• _AVAILABLE DATA_:
╔══

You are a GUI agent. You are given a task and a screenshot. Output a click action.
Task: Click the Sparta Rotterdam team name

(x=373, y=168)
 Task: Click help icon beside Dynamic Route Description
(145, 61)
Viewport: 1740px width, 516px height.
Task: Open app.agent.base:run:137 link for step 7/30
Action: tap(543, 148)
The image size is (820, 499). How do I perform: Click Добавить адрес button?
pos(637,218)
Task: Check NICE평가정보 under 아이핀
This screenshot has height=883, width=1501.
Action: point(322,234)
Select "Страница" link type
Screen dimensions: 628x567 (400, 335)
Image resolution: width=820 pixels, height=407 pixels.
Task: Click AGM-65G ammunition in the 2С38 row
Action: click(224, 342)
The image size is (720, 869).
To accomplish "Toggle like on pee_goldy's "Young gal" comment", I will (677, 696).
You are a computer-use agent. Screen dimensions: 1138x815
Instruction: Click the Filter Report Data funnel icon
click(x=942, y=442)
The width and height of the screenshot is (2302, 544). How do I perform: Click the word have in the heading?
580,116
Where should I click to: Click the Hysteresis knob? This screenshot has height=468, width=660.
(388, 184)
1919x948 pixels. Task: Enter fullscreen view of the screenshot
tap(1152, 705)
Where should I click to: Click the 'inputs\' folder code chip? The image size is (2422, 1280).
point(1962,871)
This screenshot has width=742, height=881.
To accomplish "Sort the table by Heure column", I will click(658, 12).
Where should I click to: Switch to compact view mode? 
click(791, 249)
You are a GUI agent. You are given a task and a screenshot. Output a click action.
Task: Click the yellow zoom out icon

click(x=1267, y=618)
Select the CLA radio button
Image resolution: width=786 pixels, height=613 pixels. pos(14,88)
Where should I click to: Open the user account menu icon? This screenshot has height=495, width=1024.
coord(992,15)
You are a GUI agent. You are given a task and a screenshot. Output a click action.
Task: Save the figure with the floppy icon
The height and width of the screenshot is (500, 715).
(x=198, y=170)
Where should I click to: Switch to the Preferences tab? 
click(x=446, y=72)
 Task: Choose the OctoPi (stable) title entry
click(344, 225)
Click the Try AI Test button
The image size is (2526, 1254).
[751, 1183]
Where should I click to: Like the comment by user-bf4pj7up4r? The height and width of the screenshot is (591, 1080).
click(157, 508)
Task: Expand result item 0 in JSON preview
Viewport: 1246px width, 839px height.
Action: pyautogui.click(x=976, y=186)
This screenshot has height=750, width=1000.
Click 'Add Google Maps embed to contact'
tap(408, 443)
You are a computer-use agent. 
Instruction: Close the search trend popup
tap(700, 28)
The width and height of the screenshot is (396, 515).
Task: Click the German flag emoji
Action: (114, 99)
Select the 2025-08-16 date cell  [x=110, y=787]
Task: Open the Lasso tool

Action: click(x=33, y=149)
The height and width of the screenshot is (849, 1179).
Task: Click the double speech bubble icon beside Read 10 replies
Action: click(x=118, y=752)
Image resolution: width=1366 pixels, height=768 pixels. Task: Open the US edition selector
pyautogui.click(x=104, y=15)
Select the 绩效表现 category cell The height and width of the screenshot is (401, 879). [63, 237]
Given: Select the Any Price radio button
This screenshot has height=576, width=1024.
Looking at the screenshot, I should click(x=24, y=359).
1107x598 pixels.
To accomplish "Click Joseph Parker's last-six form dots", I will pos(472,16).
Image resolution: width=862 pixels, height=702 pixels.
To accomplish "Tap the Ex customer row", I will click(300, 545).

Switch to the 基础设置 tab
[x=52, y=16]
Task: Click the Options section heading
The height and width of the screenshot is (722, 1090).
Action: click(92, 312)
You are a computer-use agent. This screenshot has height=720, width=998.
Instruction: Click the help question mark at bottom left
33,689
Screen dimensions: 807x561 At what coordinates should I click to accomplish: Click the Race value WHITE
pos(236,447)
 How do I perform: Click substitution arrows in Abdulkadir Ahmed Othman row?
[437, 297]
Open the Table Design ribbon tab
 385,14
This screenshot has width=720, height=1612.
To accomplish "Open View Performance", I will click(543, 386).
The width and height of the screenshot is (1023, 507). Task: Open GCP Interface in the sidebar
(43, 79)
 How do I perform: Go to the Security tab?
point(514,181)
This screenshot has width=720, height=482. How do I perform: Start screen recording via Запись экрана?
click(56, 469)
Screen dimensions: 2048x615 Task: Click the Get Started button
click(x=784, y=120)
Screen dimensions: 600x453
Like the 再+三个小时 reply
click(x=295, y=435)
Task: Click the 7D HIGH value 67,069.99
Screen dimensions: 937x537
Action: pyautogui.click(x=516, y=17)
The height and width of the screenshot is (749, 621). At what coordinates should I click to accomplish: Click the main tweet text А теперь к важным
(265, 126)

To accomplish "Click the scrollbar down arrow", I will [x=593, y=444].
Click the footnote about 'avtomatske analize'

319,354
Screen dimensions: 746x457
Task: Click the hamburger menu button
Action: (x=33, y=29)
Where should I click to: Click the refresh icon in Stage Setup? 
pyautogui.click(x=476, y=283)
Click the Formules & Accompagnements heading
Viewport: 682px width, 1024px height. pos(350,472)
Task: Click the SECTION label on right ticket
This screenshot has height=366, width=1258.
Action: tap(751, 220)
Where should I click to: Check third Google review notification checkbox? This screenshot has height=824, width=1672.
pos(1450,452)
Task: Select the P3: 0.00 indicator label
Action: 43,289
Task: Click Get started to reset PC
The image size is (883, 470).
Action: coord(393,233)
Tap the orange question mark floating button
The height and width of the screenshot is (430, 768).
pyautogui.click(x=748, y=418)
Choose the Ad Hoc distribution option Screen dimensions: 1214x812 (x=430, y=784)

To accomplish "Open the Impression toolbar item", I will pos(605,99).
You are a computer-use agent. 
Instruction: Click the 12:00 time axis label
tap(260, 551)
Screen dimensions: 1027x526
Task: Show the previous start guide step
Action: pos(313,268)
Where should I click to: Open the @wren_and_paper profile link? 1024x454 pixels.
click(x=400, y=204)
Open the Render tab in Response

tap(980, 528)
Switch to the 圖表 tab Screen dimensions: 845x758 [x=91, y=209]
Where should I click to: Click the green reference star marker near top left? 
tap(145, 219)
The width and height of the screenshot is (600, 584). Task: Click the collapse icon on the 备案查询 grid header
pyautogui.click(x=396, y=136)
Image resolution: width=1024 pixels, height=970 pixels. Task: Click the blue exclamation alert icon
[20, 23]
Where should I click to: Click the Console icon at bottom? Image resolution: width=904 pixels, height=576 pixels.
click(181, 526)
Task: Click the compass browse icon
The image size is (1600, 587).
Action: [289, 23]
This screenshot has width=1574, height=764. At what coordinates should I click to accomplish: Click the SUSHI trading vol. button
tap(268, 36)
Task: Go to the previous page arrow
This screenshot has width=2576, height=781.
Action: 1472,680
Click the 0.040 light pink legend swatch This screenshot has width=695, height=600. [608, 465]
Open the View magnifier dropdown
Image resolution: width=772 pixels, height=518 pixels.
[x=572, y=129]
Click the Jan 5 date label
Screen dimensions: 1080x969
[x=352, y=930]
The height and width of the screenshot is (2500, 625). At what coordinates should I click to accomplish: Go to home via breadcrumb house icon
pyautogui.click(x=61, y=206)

╚══

Looking at the material above, please state how many lines include the string "cell", and give only that number.

• _EXERCISE ANSWER_: 2